Strengthening product launches
In our commercial operations, we aim to consistently deliver successful launches to support our financial performance and enable broad and rapid access to our medicines.
In 2021, launch brands and medicines we consider our key growth drivers1 contributed 52% of net sales in our Innovative Medicines Division, compared with 44% in 2020. By 2026, we expect approval of more than 20 pipeline assets with the potential to become blockbuster medicines with sales of more than USD 1 billion.
By 2026, we expect approval of more than 20 pipeline assets with the potential to become blockbuster medicines
We have developed a launch roadmap to codify best practices. For example, we start to prepare early – more than three years before the anticipated launch date in many cases – including talking with patients, physicians and payers to better understand their perspectives and needs. In our Novartis Pharmaceuticals business unit, for example, around 80% of investment in medical affairs is now focused on the pre-launch stage.

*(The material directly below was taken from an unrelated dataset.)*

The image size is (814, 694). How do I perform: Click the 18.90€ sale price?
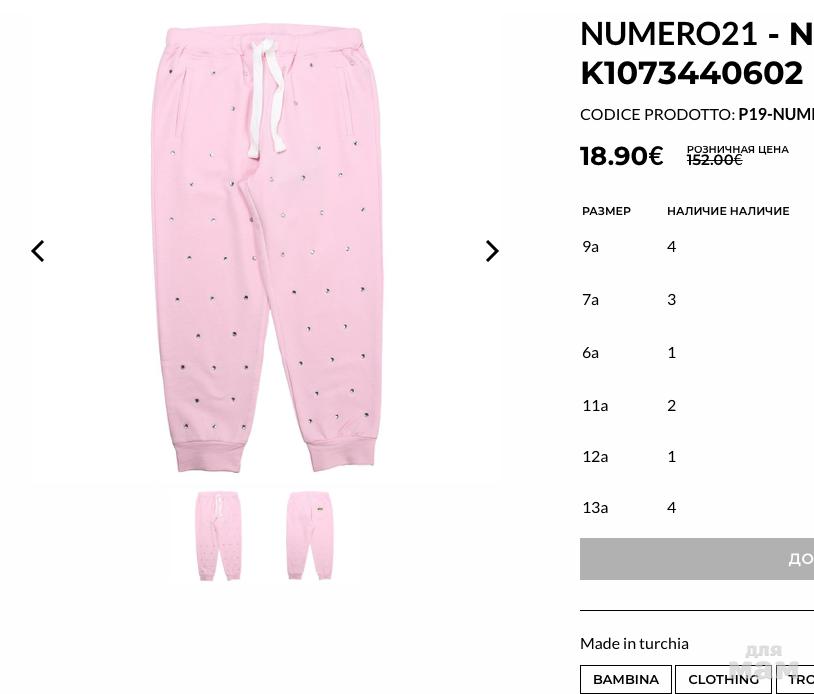click(x=621, y=156)
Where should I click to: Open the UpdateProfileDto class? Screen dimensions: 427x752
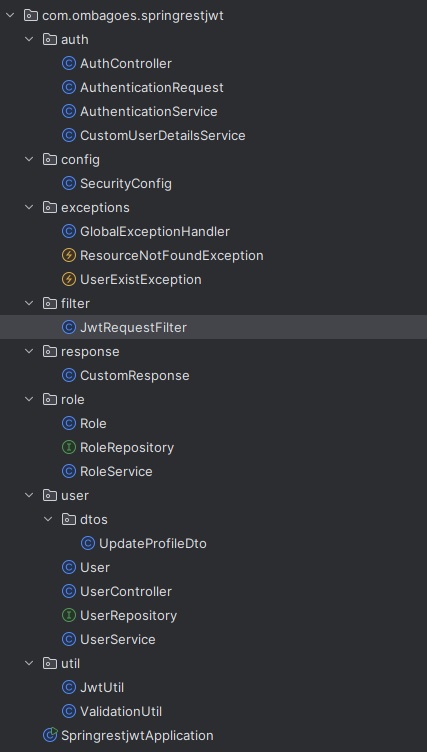click(x=153, y=543)
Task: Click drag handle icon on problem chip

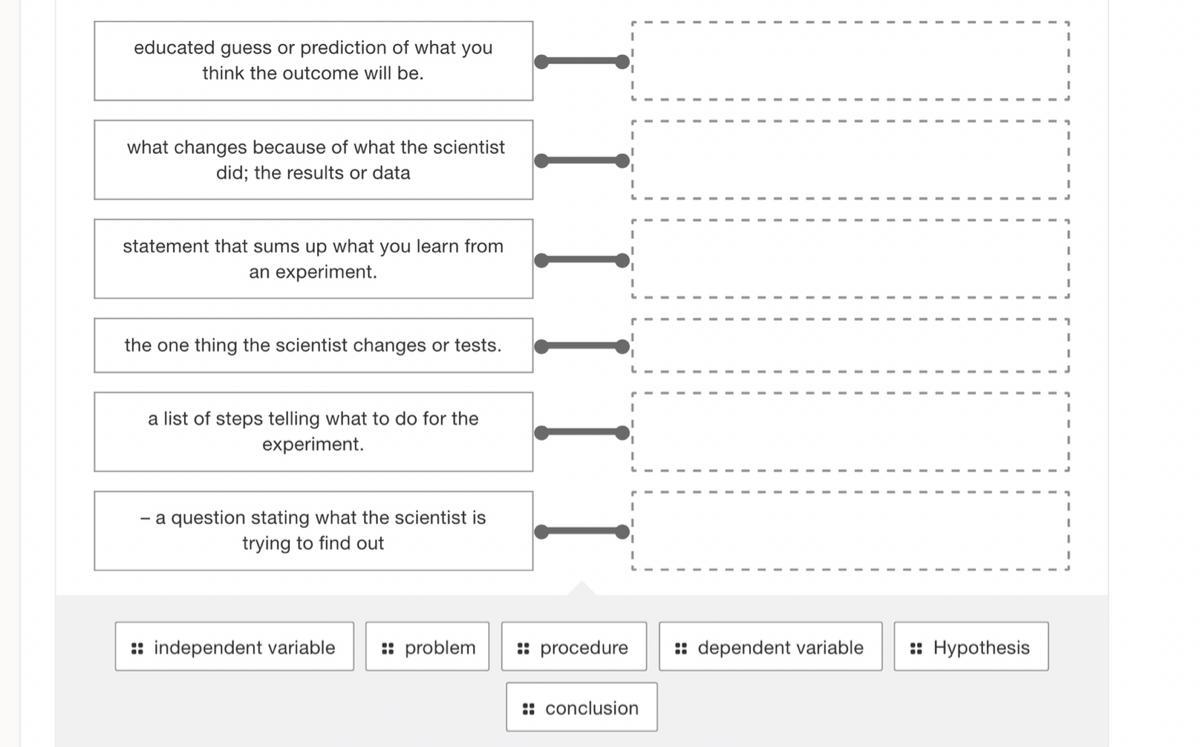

For Kesimpta, our treatment for multiple sclerosis (MS), we focused pre-launch investment on three key markets: the US, Germany and China. We deployed an unbranded digital information platform that reached up to 2 000 physicians in the US. We also worked with patient advocacy groups to ensure their views were integrated into our launch preparations, and we talked to payers to understand their needs.
The preparations paid off: In the six months after launch in the US, we had reached 85% of our target customer base, most of them virtually, while around 20% of patients received Kesimpta as their first-ever treatment for MS and more than 50% of patients received it as their first-line treatment. Kesimpta is approved in more than 60 countries worldwide.
Another example is Zolgensma, our gene therapy for spinal muscular atrophy (SMA) that reached USD 1.4 billion in sales in 2021. Early patient identification through newborn screening programs and treatment awareness are critical for SMA patients. We work closely with stakeholders such as payers to highlight the importance of early treatment, and provide disease awareness programs for parents, physicians and other health professionals to spot the signs and symptoms of SMA. In 2021, around 85% of new births in the US underwent screening for SMA, and we anticipate that the EU will have SMA screening in place for all new births by 2025.
Our pre-launch preparations also found that achieving sustainable access to a one-time gene therapy like Zolgensma in diverse markets such as Argentina and Egypt requires a menu of options to address the needs of stakeholders. For example, our early access and “Day One” access agreements offer customizable options for payers – including retroactive rebates, deferred payments, installment options and outcome-based rebates – and are designed to ensure that access is available to patients even before regulatory approval and formal national reimbursement agreements are in place. In 2021, we had early access agreements in place in six markets, and pay-for-performance agreements in place in 16 markets. The therapy was commercially available in over 40 countries.
Meanwhile, in our Oncology business unit we leveraged more than 20 years of experience in chronic myeloid leukemia (CML) to launch Scemblix, a new treatment option for patients that was approved in the US in 2021 for treatment of CML in two distinct indications.
Despite tremendous advances in CML treatment over the past decades, some patients struggle to meet treatment goals due to intolerance or inadequate response. Before launch, we took steps to raise awareness of remaining unmet needs for CML patients. Additionally, at the time of launch we estimate that more than 80% of US healthcare providers who treat CML were aware of the compound and/or its unique mechanism of action – known in scientific literature as a STAMP inhibitor. We anticipate approval in Japan and Europe during 2022.
We are also preparing for other launches in our oncology pipeline. For example, we plan to enter the growing checkpoint inhibitor field with VDT482 (tislelizumab), an anti-PD-1 monoclonal antibody that we in-licensed in 2021 as part of an agreement with an affiliate of BeiGene, Ltd. We anticipate launch of VDT482 in second-line esophageal squamous cell carcinoma – the most common type of esophageal cancer globally – in the US in mid-2022. Looking further ahead, the need to extend survival for more patients with different tumor types still exists. We believe VDT482 has the potential for synergistic combinations with other Novartis medicines to help address these unmet needs, and we have initiated three combinations in clinical trials and aim to advance several more within the next years.
1 Launch brands include Zolgensma, Kesimpta, Mayzent, Beovu, Luxturna, Leqvio, Enerzair, Atectura, Piqray, Adakveo, Tabrecta and Scemblix. Growth drivers include Cosentyx, Entresto, Xolair, Ilaris, Xiidra, Aimovig, Promacta/Revolade, Tafinlar + Mekinist, Kisqali, Lutathera, Kymriah and Jakavi (marketed by Novartis outside the US).